- **DATA EXTRACT**
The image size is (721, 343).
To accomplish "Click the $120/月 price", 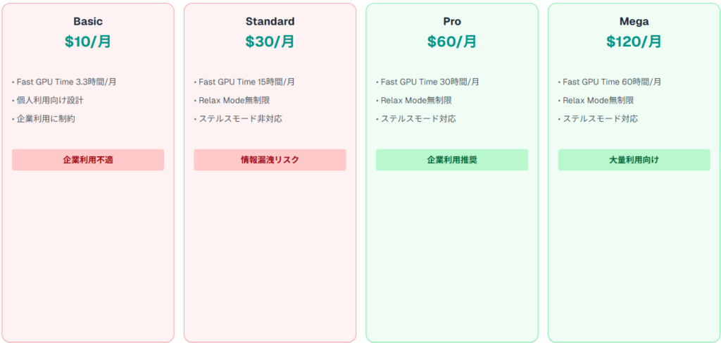I will (634, 42).
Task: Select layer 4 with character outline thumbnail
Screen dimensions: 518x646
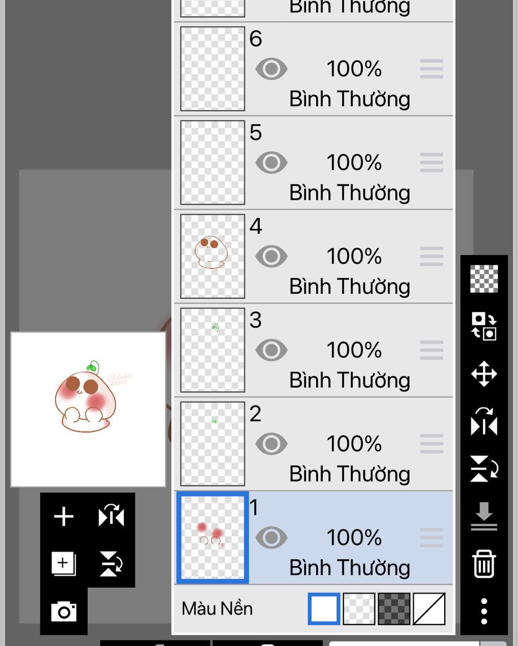Action: tap(212, 256)
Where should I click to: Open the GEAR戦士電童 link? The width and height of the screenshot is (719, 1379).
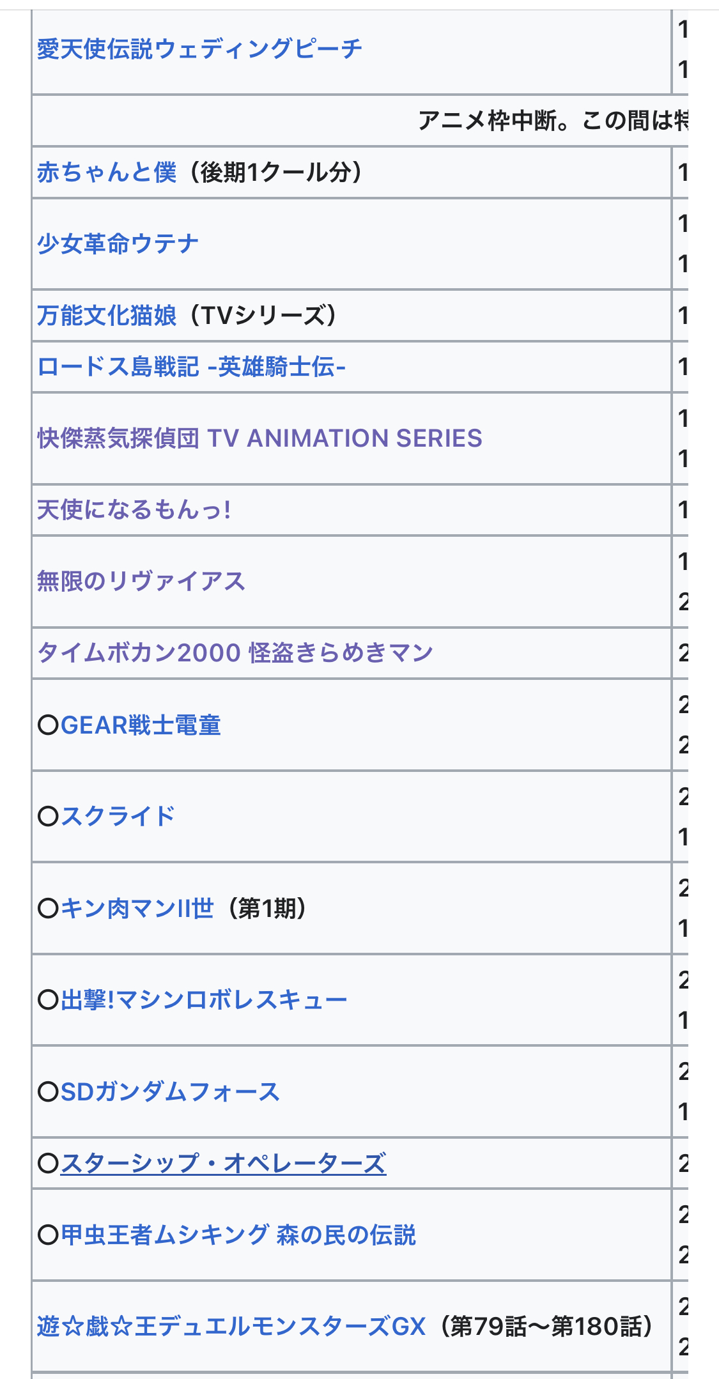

- **TASK INSTRUCTIONS**
Set the lines down exactly as they stand, from the one containing "Task: Select layer" through the end of the listing, omitting every picture.

- **SOLUTION TO THE EXERCISE**
Task: Select layer 4 with character outline thumbnail
Screen dimensions: 518x646
Action: tap(212, 256)
Where should I click to: Open the GEAR戦士電童 link? The width and height of the screenshot is (719, 1379).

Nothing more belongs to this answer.